# Data Observability Rules

In this notebook, we will see how rules can act as a pre or a post condition on a use case.  
With customer files, we will create a Personal_data dataset by joining the Name and the Age of customers following their ID. 

## Init Agent
We first init the data observability library, this will allow to track in a log file the data transformation happening in this notebook. 

In [None]:
from kensu.utils.kensu_provider import KensuProvider
K = KensuProvider().initKensu()
import kensu.pandas as pd

## Reading data
Let's read the datasets:
- The first one, `Name`, contains the full name of the customer, and the ID of the customer
- The second, `Age`, contains the age and the ID of the customer

In [None]:
Name=pd.read_csv('Name_Surname.csv')
Age=pd.read_csv('Age.csv')

In [None]:
Name

In [None]:
Age

## Pre-Condition

In the following cell, we are checking that the two input files contains the `id` column. 
Without this column, we can't merge the datasets. 
In case `id` is not present, we will have a warning.

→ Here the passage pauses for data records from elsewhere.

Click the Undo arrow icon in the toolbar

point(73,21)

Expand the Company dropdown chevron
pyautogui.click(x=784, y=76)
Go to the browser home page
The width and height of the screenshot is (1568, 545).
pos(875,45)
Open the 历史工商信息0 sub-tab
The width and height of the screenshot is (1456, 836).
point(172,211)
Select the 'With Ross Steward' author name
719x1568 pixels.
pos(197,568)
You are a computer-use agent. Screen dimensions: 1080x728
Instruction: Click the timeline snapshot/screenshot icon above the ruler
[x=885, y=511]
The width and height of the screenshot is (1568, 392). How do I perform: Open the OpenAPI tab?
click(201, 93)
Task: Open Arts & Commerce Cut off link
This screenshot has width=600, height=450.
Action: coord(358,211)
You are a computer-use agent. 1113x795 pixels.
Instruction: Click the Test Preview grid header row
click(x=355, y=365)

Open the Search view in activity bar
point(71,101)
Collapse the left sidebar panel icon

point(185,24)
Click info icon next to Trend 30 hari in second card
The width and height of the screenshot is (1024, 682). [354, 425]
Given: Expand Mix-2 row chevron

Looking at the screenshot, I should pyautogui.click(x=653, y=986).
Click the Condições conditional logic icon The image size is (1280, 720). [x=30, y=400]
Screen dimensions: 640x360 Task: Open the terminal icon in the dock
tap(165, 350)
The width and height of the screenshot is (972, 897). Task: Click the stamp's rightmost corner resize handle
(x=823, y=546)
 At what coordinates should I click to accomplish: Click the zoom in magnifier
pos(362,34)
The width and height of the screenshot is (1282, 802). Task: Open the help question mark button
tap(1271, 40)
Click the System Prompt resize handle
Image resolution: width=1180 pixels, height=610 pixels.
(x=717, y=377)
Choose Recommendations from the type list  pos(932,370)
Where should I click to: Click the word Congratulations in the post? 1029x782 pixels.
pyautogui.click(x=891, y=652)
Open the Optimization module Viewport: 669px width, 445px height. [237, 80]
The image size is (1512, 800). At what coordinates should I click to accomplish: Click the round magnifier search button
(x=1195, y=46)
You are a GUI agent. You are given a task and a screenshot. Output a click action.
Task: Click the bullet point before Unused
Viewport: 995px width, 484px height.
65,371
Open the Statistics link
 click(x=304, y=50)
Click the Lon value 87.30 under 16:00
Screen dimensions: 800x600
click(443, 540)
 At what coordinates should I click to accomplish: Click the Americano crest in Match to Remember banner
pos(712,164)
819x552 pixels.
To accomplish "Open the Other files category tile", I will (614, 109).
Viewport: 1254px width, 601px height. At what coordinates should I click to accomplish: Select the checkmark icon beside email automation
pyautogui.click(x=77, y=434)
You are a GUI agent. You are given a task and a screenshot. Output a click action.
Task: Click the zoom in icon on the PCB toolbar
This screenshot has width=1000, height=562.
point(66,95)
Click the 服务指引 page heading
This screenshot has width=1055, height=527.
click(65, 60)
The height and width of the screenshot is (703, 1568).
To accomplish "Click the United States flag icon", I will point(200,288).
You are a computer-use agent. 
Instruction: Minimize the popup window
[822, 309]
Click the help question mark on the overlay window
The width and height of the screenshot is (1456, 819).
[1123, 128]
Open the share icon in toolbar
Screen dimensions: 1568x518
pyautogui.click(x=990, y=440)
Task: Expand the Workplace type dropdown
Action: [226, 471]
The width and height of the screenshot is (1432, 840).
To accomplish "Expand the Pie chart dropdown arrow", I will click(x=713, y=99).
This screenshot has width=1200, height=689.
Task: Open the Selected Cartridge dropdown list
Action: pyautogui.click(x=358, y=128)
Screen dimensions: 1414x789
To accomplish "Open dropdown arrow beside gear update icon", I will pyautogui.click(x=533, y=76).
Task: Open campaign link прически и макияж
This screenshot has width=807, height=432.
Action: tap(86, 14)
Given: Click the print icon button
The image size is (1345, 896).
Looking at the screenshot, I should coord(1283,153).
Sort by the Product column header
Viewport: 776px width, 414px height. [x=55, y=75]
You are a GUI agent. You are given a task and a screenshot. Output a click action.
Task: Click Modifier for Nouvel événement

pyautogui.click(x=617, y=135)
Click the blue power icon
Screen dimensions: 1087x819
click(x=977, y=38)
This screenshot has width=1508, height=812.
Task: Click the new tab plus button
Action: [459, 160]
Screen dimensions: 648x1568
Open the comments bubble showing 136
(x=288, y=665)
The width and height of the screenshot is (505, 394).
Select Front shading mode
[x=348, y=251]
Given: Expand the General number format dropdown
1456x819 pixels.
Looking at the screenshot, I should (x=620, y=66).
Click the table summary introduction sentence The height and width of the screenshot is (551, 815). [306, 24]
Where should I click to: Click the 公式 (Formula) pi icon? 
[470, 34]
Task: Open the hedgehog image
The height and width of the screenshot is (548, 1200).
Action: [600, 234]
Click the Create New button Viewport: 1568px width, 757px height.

This will help in case of issue in the merge, to detect or exclude the cause. 

In [None]:
if 'id' not in Name.columns or 'id' not in Age.columns:
    logging.warning('Missing key in the input file(s)')
    

## Post-Condition

We can now merge the two dataset. 

In [None]:
Personal_data = Name.merge(Age, on='id')

In [None]:
Personal_data

This check will be performed at the time the `Personal_data.csv` file will be written. 
It will check that the number of rows of the output dataset has the same number of rows as the inputs, meaning that for all the customer ids in the `Name` dataset, we have a corresponding id in the `Age` dataset. 

In [None]:
from kensu.utils.rule_engine import check_nrows_consistency
check_nrows_consistency()

In [None]:
Personal_data.to_csv('Personal_data.csv')

The warning indicates that only 10 out of 19 customers have their id in the `Age` dataset, meaning that the output dataset is of poor quality.